Text section:
+ + + + +
This campus is a growing one with an addiction to change. With rapid development comes a lot of perspectives.
Each fall, the new students of the incoming class get acquainted with a school they know to be Belmont, but a graduate of 2005 would not recognize his own college campus today.
A freshman this fall only sees the greatness Belmont has to offer today. He thinks Papa John’s Pizza for lunch sounds divine, while a senior craving greasy, fried WOW Chicken Tenders will roll his eyes at the freshman’s slice of pepperoni and walk away with a stomach growling for something of the past.
Students in the upcoming graduating class of 2015 entered Belmont as freshmen in 2011. In 2011, there were no graduate law classes, nor were there Chic-fil-A Waffle Fries or Starbucks Caramel Frappuccinos.
It was a simpler time, a time where getting coffee on campus meant running in What’s Bruin’?, a time where going to chemistry in Hitch Science Building meant an elevator ride that threatened death. Jeni Abercrombie is a senior English major at Belmont, she said she’s a little sad to see Wheeler and Hitch go.
“I’m anxious to see something expand that was designed to be small,” Abercrombie said.
The new buildings are beautiful, she said, but she doesn’t want the campus to lose its historical aspects, nor does she want this accelerated growth to make Belmont feel like an institution or worse: a state school.
“I’m wondering if Belmont‘s growth is trying to mirror Nashville’s growth,” Abercrombie said.
Physical barriers will lead to Belmont’s plateau, Abercrombie said. She sees that plateau coming sooner rather than later.
The search for the public eye that Belmont craves shouldn’t be at the sacrifice of its students, she said as she looked back on being cramped in a triple-room in Patton Hall her freshman year.
“Even if the school reaches Eighth Avenue South, the professors will not let Belmont lose what makes it special,” Abercrombie said.
What makes it special to Abercrombie is the small classrooms, the quaintness of the school and most of all, the home it gives to the unique “misfit” students who choose Belmont because of its size and tight community. Apart from her concerns, she is proud to see Belmont strive.
“Being an avid Starbucks drinker, I am overjoyed to see it on campus. My wallet may not be overjoyed, but I am,” Abercrombie said.
+ + + + +
Stored data:

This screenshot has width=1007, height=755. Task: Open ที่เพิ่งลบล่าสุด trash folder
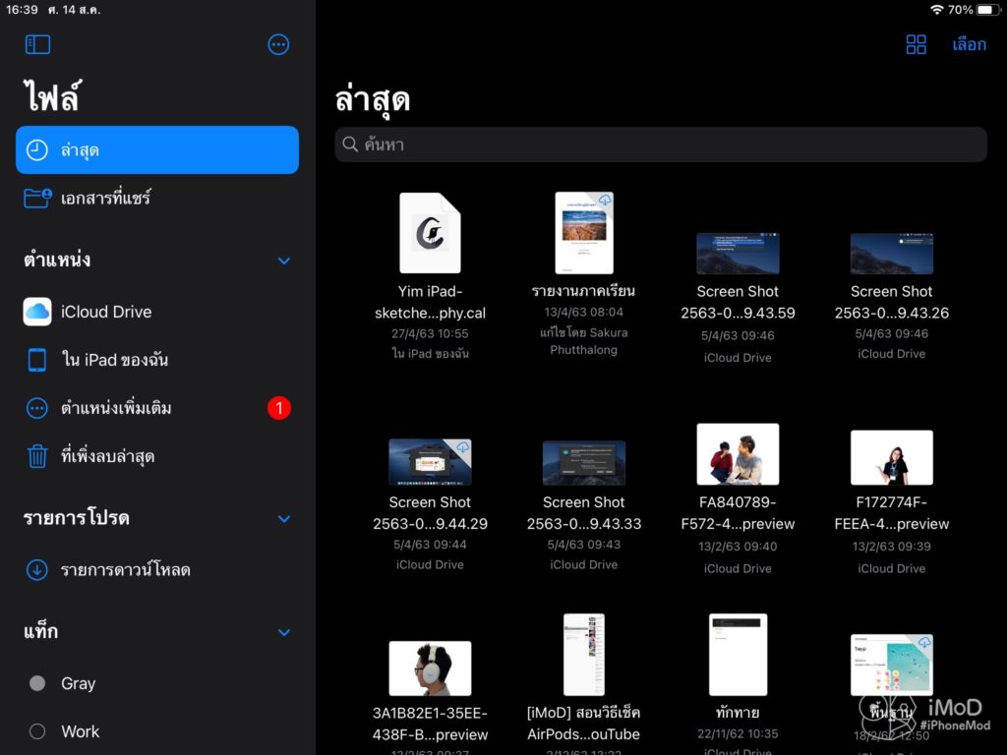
+ + + + +
Job 1:
Answer these from the Belmont campus article:
(a) In what year did students in the graduating class of 2015 enter Belmont as freshmen?
(b) Which two buildings did Abercrombie say she is a little sad to see go?
(c) In which hall was Abercrombie cramped in a triple-room her freshman year?
Job 2: Pull from the Belmont campus article the exact passage starting at "Physical barriers will" and ending at "see Belmont strive.".

Full answer 1:
(a) 2011
(b) Wheeler and Hitch
(c) Patton Hall

Full answer 2:
Physical barriers will lead to Belmont’s plateau, Abercrombie said. She sees that plateau coming sooner rather than later.
The search for the public eye that Belmont craves shouldn’t be at the sacrifice of its students, she said as she looked back on being cramped in a triple-room in Patton Hall her freshman year.
“Even if the school reaches Eighth Avenue South, the professors will not let Belmont lose what makes it special,” Abercrombie said.
What makes it special to Abercrombie is the small classrooms, the quaintness of the school and most of all, the home it gives to the unique “misfit” students who choose Belmont because of its size and tight community. Apart from her concerns, she is proud to see Belmont strive.